§ **THE TASK**
Repeat, exactly as they appear, the lines from the one with "1060x646 pixels." through the last line of the entries below, but none of the pictures.

------------------------------------------------------------

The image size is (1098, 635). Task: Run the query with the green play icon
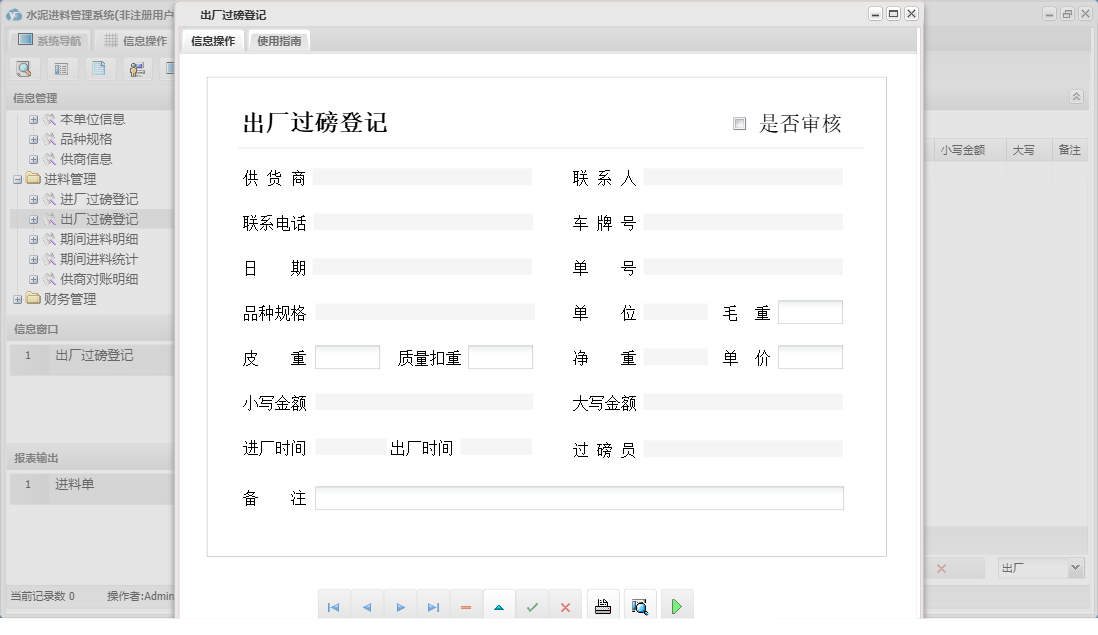click(676, 604)
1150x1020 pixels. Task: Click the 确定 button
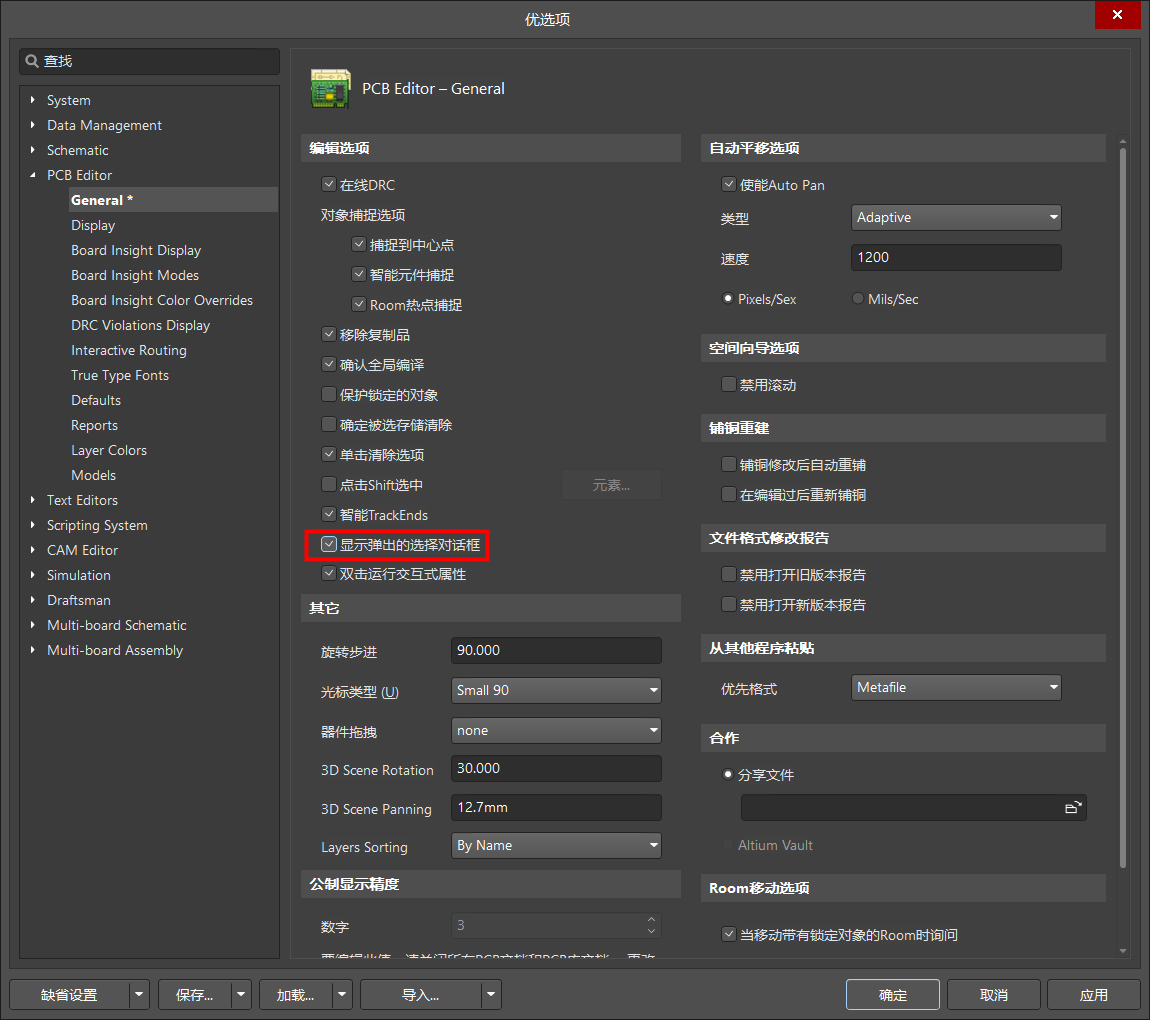[x=892, y=995]
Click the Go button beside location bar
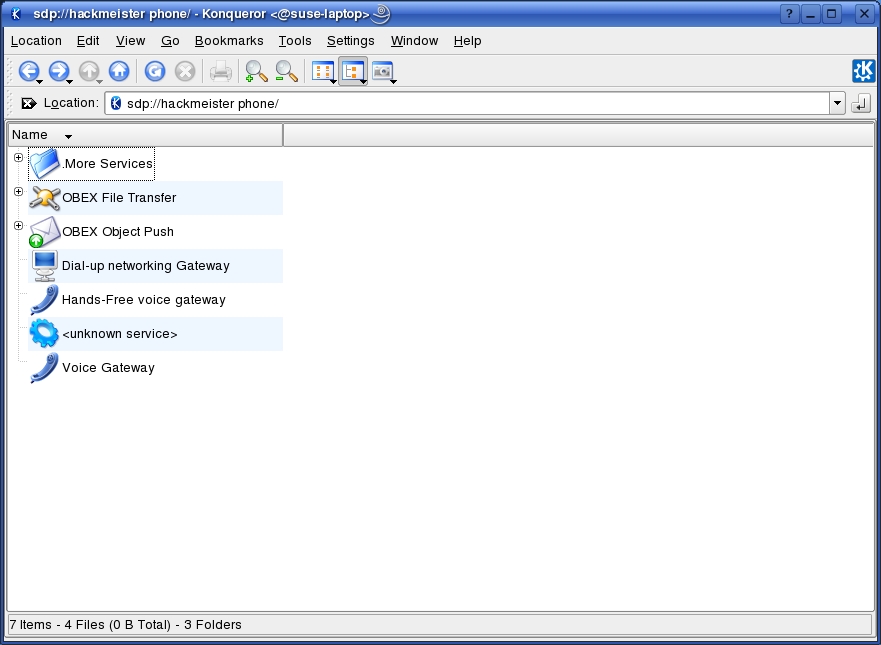 pos(860,103)

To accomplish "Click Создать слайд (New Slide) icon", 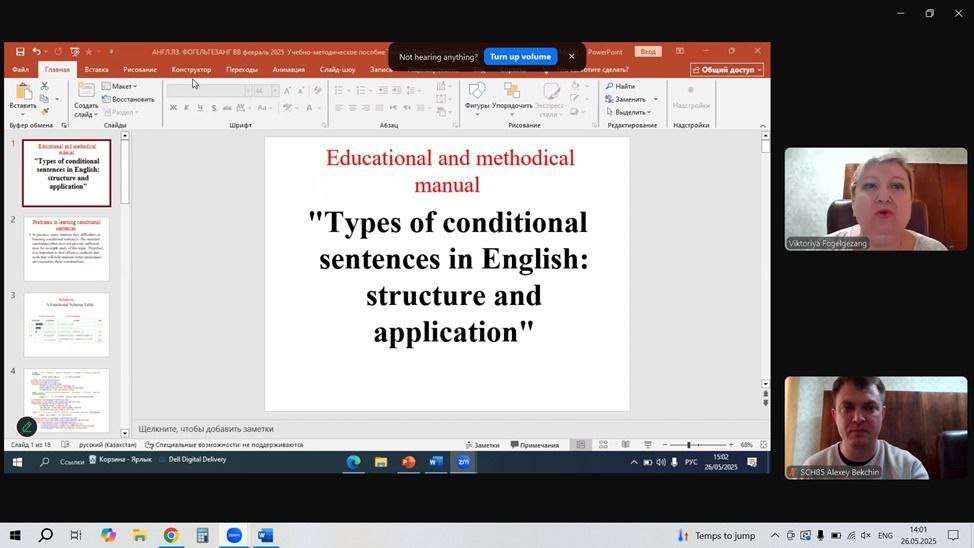I will (x=86, y=91).
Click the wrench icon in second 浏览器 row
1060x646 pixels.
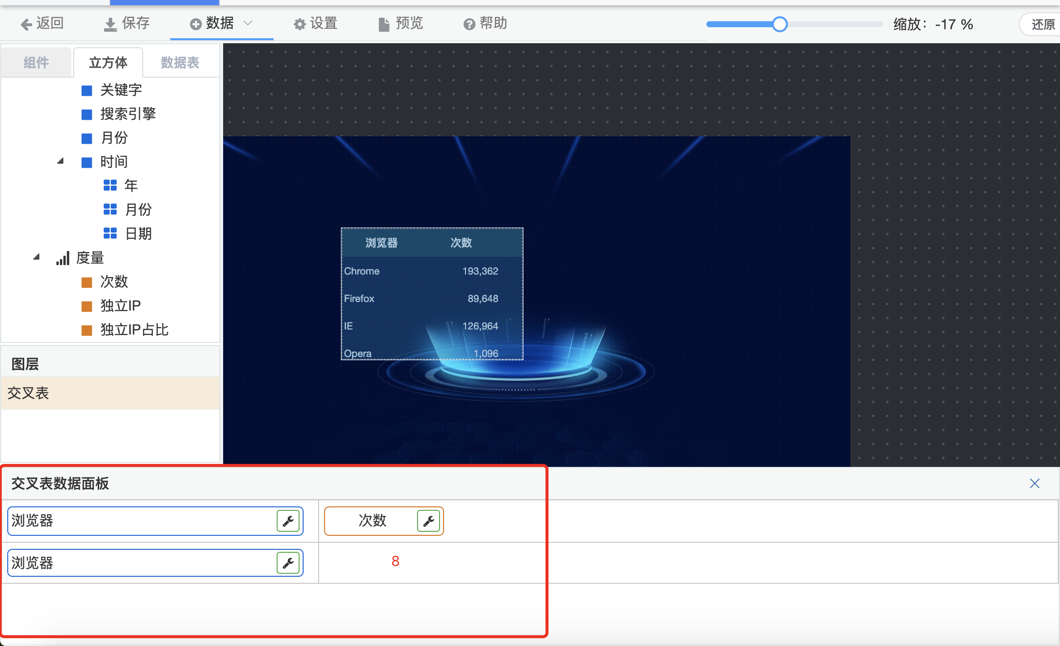pos(288,563)
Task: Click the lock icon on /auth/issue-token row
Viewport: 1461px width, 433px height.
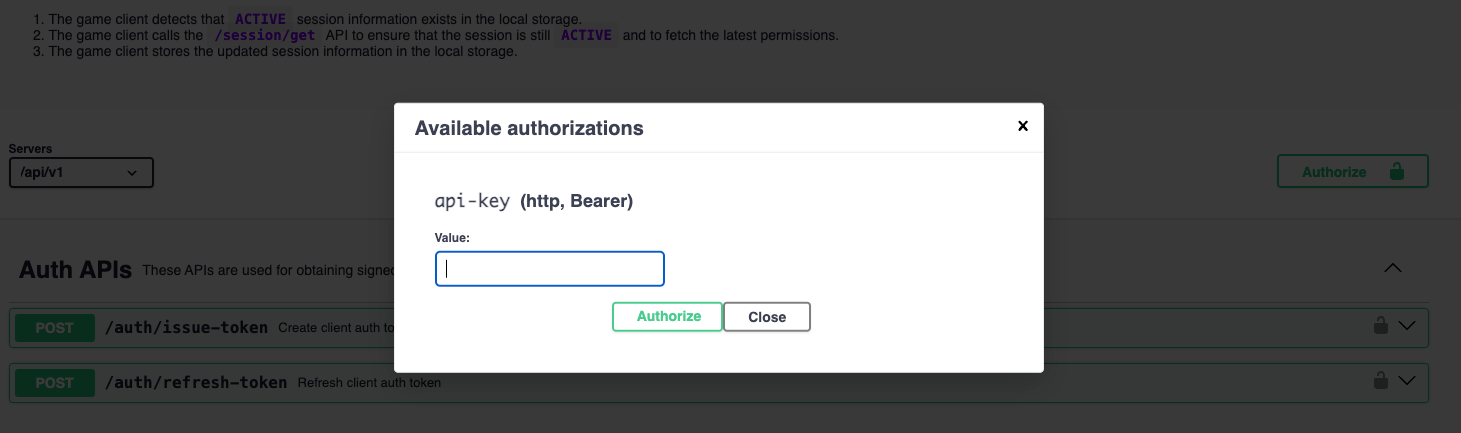Action: tap(1380, 326)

------------------------------------------------------------

§ **PROBLEM SOLUTION**
1060x646 pixels.
pos(288,563)
Task: Click the lock icon on /auth/issue-token row
Viewport: 1461px width, 433px height.
Action: tap(1380, 326)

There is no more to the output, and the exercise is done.